Exceptional points and phase transitions in non-Hermitian binary systems

TL;DR

This paper explores the relationship between exceptional points and phase transitions in non-Hermitian binary systems, revealing that exceptional points are where stable and unstable solutions merge, and that phase transitions can occur even in weak coupling regimes.

Contribution

It clarifies the role of exceptional points in phase transitions, showing they are not always endpoints, and extends the analysis to weak coupling regimes with persistent oscillations.

Findings

Exceptional points are where stable and unstable solutions coalesce.

Phase transitions can occur in the weak coupling regime.
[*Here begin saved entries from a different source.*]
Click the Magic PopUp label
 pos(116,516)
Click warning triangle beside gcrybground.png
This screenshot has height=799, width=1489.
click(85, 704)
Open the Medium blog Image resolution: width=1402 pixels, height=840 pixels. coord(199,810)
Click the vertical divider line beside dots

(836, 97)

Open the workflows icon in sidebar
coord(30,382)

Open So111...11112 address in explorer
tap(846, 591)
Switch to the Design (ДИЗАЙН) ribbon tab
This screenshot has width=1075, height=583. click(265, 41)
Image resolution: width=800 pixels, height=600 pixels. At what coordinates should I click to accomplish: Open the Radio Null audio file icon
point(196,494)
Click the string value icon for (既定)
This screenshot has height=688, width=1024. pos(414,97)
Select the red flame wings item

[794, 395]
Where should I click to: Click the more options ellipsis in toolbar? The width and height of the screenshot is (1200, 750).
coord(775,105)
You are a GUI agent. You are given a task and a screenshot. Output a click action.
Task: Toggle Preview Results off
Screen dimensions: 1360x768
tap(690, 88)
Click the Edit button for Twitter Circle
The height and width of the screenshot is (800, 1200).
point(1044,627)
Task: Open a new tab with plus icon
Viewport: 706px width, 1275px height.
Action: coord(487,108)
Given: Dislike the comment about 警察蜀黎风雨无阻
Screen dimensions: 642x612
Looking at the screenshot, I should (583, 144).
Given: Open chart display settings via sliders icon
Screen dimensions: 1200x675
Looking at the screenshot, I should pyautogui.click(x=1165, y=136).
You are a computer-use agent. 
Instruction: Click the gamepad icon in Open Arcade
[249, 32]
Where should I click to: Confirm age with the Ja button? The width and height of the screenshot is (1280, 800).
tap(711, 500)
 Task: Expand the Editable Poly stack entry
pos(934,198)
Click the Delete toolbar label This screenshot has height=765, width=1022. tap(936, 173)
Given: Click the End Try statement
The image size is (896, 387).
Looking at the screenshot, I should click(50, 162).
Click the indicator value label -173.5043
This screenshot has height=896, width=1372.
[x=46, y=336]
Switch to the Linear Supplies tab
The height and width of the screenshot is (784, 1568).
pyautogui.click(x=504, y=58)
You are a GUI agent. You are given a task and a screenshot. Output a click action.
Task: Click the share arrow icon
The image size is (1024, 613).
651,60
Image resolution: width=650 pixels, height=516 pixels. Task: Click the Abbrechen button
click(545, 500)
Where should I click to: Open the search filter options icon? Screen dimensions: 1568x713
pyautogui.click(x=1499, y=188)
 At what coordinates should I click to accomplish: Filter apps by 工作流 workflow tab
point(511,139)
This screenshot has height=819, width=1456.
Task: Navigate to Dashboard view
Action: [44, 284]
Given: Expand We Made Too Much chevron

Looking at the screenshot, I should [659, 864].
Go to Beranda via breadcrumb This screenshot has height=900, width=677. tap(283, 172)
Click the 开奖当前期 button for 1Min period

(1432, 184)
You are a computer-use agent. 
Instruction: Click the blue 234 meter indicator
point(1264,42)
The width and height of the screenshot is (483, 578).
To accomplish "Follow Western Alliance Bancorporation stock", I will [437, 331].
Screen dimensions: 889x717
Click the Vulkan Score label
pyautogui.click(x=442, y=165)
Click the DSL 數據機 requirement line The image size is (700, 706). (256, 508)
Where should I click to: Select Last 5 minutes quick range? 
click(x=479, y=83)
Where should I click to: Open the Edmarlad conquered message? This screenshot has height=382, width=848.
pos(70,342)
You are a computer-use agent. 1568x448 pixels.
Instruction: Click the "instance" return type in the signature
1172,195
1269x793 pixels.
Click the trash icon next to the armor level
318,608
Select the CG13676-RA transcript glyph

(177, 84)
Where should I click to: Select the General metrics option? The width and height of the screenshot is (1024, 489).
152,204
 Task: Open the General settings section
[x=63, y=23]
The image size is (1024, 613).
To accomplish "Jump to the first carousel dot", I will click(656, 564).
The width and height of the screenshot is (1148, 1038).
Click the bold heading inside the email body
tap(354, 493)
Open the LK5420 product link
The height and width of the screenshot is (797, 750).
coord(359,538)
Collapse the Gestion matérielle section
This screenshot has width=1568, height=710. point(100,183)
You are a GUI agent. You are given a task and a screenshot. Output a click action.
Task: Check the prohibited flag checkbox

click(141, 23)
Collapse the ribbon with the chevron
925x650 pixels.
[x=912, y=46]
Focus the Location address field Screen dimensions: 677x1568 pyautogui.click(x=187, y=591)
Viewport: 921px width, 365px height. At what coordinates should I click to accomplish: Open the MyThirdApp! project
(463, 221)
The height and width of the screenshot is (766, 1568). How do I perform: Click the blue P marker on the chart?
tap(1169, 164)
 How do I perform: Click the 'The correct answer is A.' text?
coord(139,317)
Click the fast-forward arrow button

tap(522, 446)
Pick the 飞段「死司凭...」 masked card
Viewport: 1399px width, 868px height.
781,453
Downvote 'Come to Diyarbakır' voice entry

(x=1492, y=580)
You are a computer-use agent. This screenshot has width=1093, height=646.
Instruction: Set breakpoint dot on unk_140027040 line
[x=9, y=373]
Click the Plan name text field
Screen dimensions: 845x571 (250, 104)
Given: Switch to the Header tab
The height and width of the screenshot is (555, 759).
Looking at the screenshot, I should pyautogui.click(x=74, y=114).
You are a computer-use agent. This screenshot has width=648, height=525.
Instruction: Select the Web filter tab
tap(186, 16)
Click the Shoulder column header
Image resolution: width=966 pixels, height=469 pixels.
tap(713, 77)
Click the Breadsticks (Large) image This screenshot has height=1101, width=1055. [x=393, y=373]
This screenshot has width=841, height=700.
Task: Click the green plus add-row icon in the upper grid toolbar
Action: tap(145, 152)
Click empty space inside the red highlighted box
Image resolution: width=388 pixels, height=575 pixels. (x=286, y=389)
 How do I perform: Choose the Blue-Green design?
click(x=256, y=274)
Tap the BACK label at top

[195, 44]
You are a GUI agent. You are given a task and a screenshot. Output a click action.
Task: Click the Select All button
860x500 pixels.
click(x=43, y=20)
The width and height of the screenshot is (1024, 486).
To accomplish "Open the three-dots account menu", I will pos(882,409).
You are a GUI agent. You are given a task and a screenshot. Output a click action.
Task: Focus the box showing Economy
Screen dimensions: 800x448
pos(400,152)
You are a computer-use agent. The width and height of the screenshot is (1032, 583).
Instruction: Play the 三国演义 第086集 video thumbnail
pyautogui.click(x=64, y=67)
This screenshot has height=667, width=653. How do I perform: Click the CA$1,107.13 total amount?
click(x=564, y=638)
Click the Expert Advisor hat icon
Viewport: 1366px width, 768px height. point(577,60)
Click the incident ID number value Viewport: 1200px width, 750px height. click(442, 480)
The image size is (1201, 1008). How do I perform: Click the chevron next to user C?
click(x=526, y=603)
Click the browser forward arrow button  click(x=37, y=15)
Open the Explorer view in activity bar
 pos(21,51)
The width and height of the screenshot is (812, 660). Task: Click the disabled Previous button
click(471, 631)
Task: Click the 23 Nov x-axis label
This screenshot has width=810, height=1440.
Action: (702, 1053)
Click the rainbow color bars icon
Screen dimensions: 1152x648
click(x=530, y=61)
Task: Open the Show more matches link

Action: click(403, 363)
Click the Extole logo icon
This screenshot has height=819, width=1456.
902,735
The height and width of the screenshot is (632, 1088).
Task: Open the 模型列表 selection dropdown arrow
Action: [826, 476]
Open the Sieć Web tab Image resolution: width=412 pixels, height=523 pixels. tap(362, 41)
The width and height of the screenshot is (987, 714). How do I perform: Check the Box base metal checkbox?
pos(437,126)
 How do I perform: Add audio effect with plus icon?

Persistent Rabi-like oscillations are demonstrated.

Abstract

Recent study demonstrated that steady states of a polariton system may show a first-order dissipative phase transition with an exceptional point that appears as an endpoint of the phase boundary [R. Hanai et al., Phys. Rev. Lett. 122, 185301 (2019)]. Here, we show that this phase transition is strictly related to the stability of solutions. In general, the exceptional point does not correspond to the endpoint of a phase transition, but rather it is the point where stable and unstable solutions coalesce. Moreover, we show that the transition may occur also in the weak coupling regime, which was excluded previously. In a certain range of parameters, we demonstrate permanent Rabi-like oscillations between light and matter fields. Our results contribute to the understanding of nonequilibrium light-matter systems, but can be generalized to any two-component oscillatory systems with gain and loss.